* [Your objective] Every line containing the string "computer" should be returned from the records.

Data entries
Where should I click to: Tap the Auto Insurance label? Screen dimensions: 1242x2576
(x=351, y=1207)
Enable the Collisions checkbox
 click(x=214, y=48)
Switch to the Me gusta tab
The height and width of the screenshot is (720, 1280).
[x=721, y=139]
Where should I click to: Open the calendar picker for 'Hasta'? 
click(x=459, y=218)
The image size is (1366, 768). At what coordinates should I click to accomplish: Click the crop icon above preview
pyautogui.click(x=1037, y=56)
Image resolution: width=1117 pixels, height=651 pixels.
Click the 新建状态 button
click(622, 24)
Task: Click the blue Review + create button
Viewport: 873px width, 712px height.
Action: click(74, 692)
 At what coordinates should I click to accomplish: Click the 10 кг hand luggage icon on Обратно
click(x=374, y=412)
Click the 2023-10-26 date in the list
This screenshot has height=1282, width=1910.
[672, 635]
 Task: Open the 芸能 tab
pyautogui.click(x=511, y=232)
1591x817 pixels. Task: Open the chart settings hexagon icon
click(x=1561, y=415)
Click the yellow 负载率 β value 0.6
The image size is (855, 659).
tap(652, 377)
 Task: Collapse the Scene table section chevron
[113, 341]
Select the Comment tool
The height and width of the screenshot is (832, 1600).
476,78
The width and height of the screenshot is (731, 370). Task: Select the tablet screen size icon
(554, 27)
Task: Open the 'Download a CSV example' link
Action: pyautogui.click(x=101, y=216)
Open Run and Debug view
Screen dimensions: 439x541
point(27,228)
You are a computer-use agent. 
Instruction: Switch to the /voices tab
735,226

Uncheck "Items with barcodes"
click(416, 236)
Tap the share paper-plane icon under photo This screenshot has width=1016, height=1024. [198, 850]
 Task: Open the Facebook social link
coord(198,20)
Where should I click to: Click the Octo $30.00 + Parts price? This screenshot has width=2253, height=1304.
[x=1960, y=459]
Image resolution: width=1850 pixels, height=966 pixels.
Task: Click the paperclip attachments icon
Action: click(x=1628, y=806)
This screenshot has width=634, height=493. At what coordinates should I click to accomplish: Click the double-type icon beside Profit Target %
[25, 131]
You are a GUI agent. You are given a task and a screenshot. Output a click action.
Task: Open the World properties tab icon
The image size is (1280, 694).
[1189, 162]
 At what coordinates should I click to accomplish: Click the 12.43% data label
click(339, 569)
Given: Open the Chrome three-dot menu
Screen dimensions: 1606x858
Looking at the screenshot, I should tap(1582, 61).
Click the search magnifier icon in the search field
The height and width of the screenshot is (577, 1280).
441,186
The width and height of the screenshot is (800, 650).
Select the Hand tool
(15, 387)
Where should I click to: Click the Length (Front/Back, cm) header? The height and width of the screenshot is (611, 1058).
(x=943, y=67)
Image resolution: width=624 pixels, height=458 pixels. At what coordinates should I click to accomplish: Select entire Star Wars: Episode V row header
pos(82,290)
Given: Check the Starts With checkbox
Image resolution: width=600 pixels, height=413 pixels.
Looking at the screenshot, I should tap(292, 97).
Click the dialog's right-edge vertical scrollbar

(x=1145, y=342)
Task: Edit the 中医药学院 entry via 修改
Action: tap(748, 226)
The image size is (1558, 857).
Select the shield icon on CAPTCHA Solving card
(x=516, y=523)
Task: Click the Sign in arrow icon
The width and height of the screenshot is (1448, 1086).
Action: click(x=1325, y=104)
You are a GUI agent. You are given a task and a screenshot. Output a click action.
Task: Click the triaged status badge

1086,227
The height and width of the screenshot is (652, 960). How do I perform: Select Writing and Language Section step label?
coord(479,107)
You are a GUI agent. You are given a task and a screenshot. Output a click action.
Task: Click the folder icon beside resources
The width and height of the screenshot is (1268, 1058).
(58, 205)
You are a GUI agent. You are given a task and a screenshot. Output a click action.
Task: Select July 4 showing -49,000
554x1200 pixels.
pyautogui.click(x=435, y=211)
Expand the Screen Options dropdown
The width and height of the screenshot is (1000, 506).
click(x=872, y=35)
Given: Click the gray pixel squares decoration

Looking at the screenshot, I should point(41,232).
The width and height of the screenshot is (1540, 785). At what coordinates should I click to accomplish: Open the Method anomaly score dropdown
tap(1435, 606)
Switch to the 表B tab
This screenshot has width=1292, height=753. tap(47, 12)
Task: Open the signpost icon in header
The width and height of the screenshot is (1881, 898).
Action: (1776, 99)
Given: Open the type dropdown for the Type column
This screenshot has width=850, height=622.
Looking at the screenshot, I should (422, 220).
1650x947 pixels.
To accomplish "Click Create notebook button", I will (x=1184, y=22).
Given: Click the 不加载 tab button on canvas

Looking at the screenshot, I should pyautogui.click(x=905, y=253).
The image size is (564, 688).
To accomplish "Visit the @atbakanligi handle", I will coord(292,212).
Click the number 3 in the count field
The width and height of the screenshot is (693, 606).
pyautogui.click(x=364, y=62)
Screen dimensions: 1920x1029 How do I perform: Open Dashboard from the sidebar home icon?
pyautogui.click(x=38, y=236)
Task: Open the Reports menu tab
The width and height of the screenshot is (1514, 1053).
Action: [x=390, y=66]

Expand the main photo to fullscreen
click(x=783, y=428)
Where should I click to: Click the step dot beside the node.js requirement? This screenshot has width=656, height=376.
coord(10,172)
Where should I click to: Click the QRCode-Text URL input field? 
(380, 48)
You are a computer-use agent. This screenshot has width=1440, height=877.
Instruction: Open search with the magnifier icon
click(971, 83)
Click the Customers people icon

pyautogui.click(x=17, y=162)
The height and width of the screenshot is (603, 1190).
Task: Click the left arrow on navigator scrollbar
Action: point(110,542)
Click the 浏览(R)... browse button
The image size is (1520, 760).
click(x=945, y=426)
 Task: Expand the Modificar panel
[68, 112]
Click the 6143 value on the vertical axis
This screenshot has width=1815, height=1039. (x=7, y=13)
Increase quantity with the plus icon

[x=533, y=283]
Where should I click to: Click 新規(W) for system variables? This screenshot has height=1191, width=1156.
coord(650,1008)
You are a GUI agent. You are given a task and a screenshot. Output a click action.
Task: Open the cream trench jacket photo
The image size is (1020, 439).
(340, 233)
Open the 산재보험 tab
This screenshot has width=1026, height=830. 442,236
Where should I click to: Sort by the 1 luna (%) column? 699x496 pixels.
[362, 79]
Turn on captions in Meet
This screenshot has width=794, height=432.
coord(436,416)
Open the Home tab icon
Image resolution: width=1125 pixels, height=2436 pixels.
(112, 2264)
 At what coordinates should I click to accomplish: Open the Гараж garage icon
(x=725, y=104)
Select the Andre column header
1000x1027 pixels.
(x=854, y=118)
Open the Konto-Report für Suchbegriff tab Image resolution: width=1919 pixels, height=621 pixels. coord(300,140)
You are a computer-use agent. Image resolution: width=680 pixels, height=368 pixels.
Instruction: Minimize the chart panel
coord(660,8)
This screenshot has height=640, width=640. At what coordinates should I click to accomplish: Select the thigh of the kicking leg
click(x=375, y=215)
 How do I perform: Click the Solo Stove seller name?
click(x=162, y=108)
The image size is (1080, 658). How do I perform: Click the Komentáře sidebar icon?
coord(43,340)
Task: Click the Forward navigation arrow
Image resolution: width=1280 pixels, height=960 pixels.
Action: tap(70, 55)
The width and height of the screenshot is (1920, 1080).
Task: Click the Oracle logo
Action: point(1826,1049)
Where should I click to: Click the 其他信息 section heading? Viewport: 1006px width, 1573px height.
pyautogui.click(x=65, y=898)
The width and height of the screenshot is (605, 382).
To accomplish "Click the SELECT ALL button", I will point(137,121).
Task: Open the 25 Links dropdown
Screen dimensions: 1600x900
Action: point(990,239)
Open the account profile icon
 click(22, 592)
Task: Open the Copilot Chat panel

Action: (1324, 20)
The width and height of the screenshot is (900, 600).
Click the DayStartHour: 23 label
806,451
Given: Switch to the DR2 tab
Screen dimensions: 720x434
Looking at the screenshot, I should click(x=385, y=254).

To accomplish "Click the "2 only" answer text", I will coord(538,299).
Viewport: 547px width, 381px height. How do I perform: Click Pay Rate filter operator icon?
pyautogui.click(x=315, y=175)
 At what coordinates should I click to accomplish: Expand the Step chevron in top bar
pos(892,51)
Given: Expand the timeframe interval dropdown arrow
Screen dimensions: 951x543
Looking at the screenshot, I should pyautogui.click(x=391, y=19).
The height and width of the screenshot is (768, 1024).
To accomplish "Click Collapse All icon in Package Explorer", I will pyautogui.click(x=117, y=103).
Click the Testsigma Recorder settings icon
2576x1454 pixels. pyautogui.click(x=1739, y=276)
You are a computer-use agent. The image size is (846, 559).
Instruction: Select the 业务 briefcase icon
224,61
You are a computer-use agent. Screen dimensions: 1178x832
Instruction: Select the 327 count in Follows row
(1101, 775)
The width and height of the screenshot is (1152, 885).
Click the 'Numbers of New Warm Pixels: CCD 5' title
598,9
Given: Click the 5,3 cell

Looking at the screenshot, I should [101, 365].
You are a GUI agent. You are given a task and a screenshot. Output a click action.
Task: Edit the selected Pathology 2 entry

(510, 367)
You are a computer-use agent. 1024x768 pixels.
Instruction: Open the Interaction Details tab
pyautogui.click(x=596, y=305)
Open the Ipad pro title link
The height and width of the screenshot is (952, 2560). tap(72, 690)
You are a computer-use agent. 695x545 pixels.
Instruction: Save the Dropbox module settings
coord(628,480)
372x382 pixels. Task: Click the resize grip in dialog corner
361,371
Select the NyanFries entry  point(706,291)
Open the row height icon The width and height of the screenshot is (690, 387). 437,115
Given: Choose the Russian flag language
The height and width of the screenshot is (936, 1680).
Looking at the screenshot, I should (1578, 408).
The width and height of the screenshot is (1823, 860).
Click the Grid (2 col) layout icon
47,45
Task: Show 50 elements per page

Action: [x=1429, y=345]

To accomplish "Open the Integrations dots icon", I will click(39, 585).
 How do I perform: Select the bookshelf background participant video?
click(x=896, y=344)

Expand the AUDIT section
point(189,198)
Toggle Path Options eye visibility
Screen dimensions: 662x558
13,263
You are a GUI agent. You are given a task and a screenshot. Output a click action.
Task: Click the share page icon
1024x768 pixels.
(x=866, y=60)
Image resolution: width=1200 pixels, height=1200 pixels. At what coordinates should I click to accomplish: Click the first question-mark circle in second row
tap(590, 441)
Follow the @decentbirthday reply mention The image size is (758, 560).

* [Exercise response]
You are a computer-use agent. 
You are a computer-use agent. This screenshot has width=1440, height=877.
You are a computer-use agent. Image resolution: width=680 pixels, height=368 pixels.
You are a computer-use agent. The image size is (846, 559).
You are a computer-use agent. Screen dimensions: 1178x832
You are a computer-use agent. 1024x768 pixels.
You are a computer-use agent. 695x545 pixels.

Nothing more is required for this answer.